Goal of the exercise:
Type each record below again, with the same words.

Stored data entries

=======

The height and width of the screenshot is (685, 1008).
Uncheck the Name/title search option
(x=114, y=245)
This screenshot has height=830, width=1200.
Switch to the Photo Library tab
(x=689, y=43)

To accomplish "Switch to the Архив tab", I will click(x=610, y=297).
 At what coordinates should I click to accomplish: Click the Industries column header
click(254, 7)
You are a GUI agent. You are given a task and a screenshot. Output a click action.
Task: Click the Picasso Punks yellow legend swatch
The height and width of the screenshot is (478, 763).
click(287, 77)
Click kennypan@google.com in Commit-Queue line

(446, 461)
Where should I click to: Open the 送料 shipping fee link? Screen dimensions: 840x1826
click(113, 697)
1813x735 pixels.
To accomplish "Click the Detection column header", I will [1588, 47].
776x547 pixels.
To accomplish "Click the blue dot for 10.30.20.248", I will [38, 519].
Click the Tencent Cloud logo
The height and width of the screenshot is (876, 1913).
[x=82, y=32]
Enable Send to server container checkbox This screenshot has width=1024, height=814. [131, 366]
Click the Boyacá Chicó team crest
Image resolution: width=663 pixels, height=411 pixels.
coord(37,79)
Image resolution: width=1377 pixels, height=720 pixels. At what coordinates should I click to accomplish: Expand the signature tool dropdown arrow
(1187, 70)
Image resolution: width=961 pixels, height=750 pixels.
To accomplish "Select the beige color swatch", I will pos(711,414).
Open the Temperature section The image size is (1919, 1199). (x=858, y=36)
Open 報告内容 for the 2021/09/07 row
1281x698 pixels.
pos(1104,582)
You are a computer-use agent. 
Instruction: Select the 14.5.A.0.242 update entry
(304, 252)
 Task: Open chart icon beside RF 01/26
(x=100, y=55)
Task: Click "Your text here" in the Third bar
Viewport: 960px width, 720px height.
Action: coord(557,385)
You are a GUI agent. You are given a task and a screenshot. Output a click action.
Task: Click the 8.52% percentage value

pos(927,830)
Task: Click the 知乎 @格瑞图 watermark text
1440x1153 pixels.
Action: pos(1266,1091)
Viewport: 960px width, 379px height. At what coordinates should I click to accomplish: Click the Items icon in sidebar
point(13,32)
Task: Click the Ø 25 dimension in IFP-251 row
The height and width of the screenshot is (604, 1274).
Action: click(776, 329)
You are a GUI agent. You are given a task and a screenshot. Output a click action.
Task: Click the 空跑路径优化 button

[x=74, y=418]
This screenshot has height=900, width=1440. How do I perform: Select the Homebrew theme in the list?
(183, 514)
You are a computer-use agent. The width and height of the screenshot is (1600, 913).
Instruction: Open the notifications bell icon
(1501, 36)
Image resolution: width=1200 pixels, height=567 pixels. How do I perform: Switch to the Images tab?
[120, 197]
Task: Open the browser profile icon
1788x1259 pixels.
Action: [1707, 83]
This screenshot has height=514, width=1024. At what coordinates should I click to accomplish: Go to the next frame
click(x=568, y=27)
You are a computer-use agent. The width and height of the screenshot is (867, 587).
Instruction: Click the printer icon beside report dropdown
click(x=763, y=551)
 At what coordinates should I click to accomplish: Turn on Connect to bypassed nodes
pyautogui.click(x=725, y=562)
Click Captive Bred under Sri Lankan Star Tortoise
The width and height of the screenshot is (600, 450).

=======

Problem solution:
The height and width of the screenshot is (685, 1008).
Uncheck the Name/title search option
(x=114, y=245)
This screenshot has height=830, width=1200.
Switch to the Photo Library tab
(x=689, y=43)

To accomplish "Switch to the Архив tab", I will click(x=610, y=297).
 At what coordinates should I click to accomplish: Click the Industries column header
click(254, 7)
You are a GUI agent. You are given a task and a screenshot. Output a click action.
Task: Click the Picasso Punks yellow legend swatch
The height and width of the screenshot is (478, 763).
click(287, 77)
Click kennypan@google.com in Commit-Queue line

(446, 461)
Where should I click to: Open the 送料 shipping fee link? Screen dimensions: 840x1826
click(113, 697)
1813x735 pixels.
To accomplish "Click the Detection column header", I will [1588, 47].
776x547 pixels.
To accomplish "Click the blue dot for 10.30.20.248", I will [38, 519].
Click the Tencent Cloud logo
The height and width of the screenshot is (876, 1913).
[x=82, y=32]
Enable Send to server container checkbox This screenshot has width=1024, height=814. [131, 366]
Click the Boyacá Chicó team crest
Image resolution: width=663 pixels, height=411 pixels.
coord(37,79)
Image resolution: width=1377 pixels, height=720 pixels. At what coordinates should I click to accomplish: Expand the signature tool dropdown arrow
(1187, 70)
Image resolution: width=961 pixels, height=750 pixels.
To accomplish "Select the beige color swatch", I will pos(711,414).
Open the Temperature section The image size is (1919, 1199). (x=858, y=36)
Open 報告内容 for the 2021/09/07 row
1281x698 pixels.
pos(1104,582)
You are a computer-use agent. 
Instruction: Select the 14.5.A.0.242 update entry
(304, 252)
 Task: Open chart icon beside RF 01/26
(x=100, y=55)
Task: Click "Your text here" in the Third bar
Viewport: 960px width, 720px height.
Action: coord(557,385)
You are a GUI agent. You are given a task and a screenshot. Output a click action.
Task: Click the 8.52% percentage value

pos(927,830)
Task: Click the 知乎 @格瑞图 watermark text
1440x1153 pixels.
Action: pos(1266,1091)
Viewport: 960px width, 379px height. At what coordinates should I click to accomplish: Click the Items icon in sidebar
point(13,32)
Task: Click the Ø 25 dimension in IFP-251 row
The height and width of the screenshot is (604, 1274).
Action: click(776, 329)
You are a GUI agent. You are given a task and a screenshot. Output a click action.
Task: Click the 空跑路径优化 button

[x=74, y=418]
This screenshot has height=900, width=1440. How do I perform: Select the Homebrew theme in the list?
(183, 514)
You are a computer-use agent. The width and height of the screenshot is (1600, 913).
Instruction: Open the notifications bell icon
(1501, 36)
Image resolution: width=1200 pixels, height=567 pixels. How do I perform: Switch to the Images tab?
[120, 197]
Task: Open the browser profile icon
1788x1259 pixels.
Action: [1707, 83]
This screenshot has height=514, width=1024. At what coordinates should I click to accomplish: Go to the next frame
click(x=568, y=27)
You are a computer-use agent. The width and height of the screenshot is (867, 587).
Instruction: Click the printer icon beside report dropdown
click(x=763, y=551)
 At what coordinates should I click to accomplish: Turn on Connect to bypassed nodes
pyautogui.click(x=725, y=562)
Click Captive Bred under Sri Lankan Star Tortoise
The width and height of the screenshot is (600, 450).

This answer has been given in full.